How to complete this task →
Determine the number of lines in the data that contain "primo". Answer with that number only.

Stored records
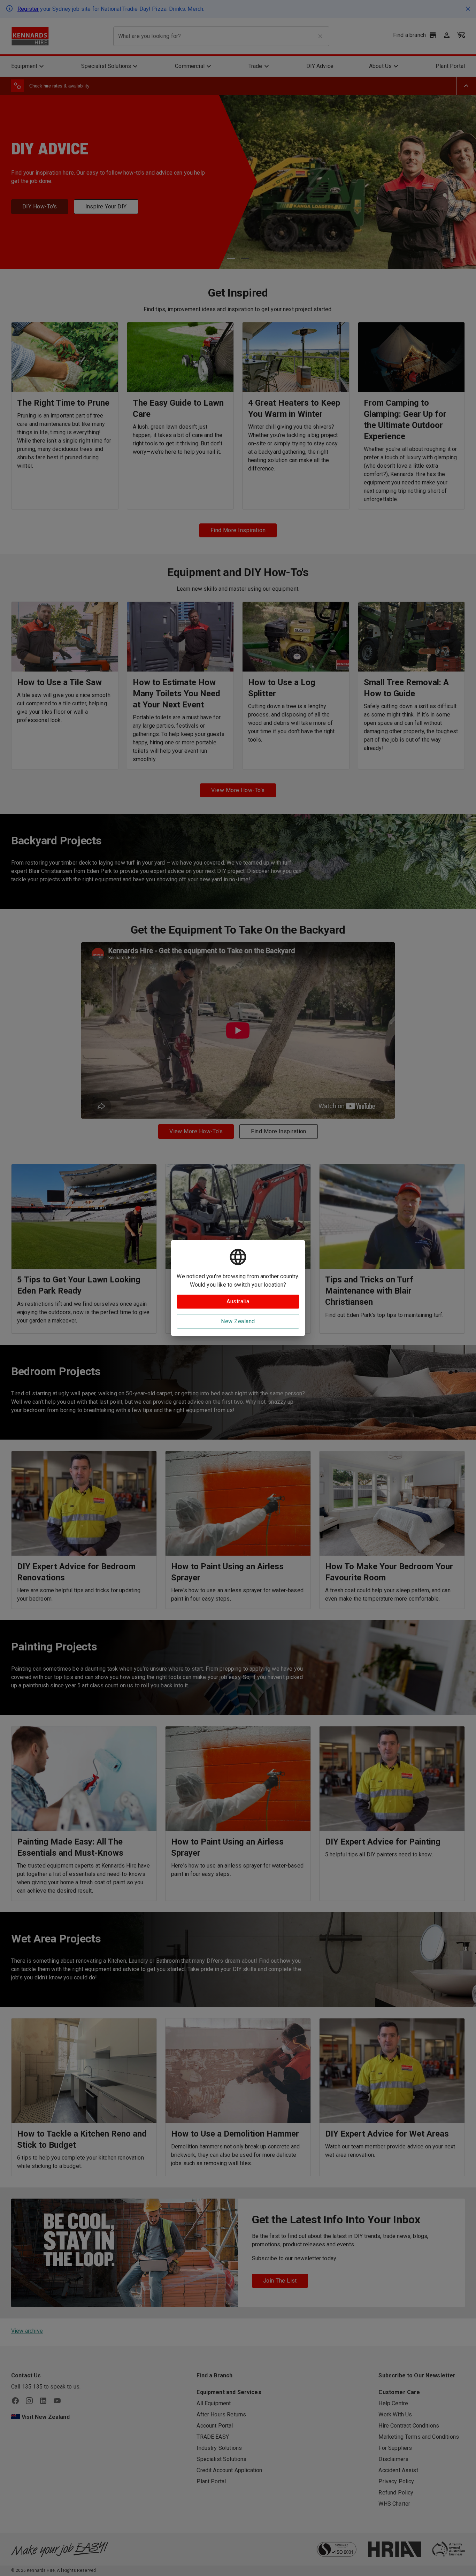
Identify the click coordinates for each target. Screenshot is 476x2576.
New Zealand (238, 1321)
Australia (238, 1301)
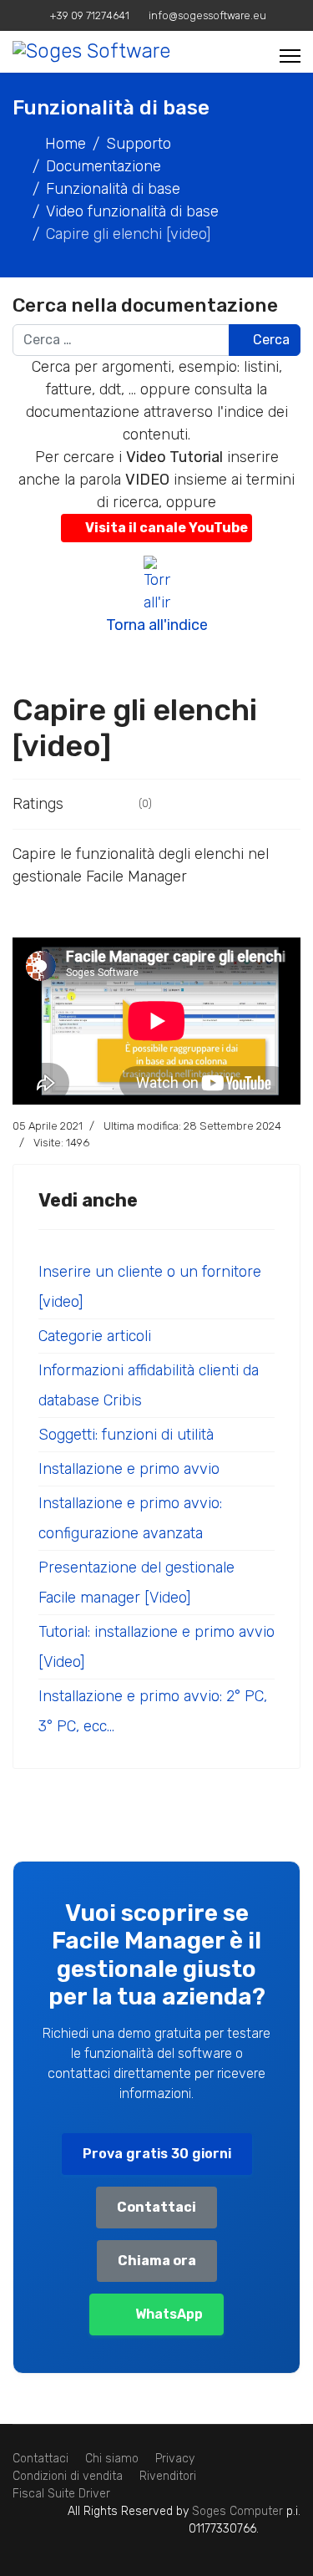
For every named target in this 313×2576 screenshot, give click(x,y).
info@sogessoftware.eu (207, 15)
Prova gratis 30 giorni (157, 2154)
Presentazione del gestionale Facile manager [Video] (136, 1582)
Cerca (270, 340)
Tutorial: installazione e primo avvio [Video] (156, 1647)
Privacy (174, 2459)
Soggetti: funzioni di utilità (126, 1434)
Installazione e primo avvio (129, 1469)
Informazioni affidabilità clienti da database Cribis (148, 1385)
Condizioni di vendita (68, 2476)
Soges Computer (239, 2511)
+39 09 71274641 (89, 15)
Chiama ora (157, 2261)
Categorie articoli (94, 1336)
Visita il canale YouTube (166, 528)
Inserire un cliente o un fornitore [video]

Response to the task →
2